Downloaded weekly pattern from S3, but datasets that I need to use is about 130GB - very hard to open

Hi everyone,
I downloaded weekly pattern from S3, but datasets that I need to use is about 130GB in total and it is very hard to open 130GB csv files. My current plan is upload these data to my own S3, but it might take a few days. Is there any method that I can read data directly from s3://sg-c19-response/weekly-patterns-delivery/weekly/? I tried to read directly, but my access is denied.

Hi @Tuo_Wu_Georgetown_University, we try to discourage reading directly from the Safegraph s3 bucket.

If you find yourself running out of local storage, I can think of 2 options that would be cheaper than buying a bigger harddrive

  1. You can purchase a 200gb Google Drive (3.99 a month) and then run everything through CoLab
  2. You can setup an s3 bucket (like you are already doing) and read it directly from there - - just remember you only get 20k free pulls a month (I capped that in 2 days)

Thanks for you answer Jack! My current uploading speed is about 700kb/s via CLI, do you know how to speed up this process?

unfortunately, I do not. I moved about 50gb and it took forever.

I notice your institution is Georgetown University. If you are physically there, us-east-1 is likely your best bet, but if not you can test region upload speeds to see what is fastest for you and then create a bucket for that region. Here is a link to test transfer by region

There is also a multithread option, but I am not sure how much it costs.

LINK

Thank you Jack. This suggestion is so valuable!

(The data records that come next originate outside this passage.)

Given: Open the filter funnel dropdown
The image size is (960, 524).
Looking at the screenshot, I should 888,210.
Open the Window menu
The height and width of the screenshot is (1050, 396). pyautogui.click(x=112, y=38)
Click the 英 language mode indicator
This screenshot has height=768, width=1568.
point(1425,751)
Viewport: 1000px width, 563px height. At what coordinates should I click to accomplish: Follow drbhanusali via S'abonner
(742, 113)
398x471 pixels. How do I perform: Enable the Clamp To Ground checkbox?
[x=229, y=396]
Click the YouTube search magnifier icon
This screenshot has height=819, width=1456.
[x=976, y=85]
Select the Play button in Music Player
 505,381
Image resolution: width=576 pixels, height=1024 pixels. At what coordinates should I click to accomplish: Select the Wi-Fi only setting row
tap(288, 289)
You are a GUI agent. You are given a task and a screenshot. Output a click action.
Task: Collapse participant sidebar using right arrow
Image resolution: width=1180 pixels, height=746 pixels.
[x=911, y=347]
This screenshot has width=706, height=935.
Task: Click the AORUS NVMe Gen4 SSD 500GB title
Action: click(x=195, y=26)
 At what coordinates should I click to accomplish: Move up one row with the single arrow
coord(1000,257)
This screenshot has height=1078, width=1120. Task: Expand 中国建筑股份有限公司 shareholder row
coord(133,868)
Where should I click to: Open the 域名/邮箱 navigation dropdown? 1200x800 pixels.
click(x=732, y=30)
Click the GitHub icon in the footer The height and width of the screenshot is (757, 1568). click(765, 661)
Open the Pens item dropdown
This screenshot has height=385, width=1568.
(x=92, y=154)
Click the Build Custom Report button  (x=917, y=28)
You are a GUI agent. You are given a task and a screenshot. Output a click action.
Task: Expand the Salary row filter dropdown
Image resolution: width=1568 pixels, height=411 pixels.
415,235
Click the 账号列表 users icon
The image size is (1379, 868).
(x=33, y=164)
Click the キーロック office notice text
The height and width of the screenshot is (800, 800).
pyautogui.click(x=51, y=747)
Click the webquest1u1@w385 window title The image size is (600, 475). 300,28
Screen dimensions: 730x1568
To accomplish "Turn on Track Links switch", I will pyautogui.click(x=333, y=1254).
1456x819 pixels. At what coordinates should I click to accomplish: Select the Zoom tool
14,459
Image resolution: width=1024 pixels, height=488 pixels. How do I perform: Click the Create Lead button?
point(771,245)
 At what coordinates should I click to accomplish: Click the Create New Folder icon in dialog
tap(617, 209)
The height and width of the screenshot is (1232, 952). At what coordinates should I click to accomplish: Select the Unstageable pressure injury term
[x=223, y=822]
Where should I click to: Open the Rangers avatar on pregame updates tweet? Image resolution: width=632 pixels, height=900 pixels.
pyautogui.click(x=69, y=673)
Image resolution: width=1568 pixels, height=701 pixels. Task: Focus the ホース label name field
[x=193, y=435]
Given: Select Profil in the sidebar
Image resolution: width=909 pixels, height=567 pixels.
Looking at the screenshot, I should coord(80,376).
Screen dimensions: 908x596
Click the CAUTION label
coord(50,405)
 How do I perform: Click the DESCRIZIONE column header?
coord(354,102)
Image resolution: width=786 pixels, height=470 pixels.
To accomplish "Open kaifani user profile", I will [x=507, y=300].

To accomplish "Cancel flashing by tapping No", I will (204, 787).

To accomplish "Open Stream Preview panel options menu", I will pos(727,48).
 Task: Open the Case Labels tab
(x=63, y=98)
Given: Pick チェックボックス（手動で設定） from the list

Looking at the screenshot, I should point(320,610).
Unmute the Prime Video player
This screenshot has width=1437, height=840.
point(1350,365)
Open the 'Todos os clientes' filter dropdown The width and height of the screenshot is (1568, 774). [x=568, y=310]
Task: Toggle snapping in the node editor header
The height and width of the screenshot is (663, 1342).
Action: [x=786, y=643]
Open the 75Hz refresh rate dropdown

keep me posted! I am interested in hearing how the s3 solution works out!

No problem!

@Tuo_Wu_Georgetown_University I also have slow internet speed. Something that helped me was to fire up my own EC2 instance and remote desktop connect to it (using the year long free trial). I do most of my processing on the instance and then I only download the filtered data I need! Saves me a TON of time.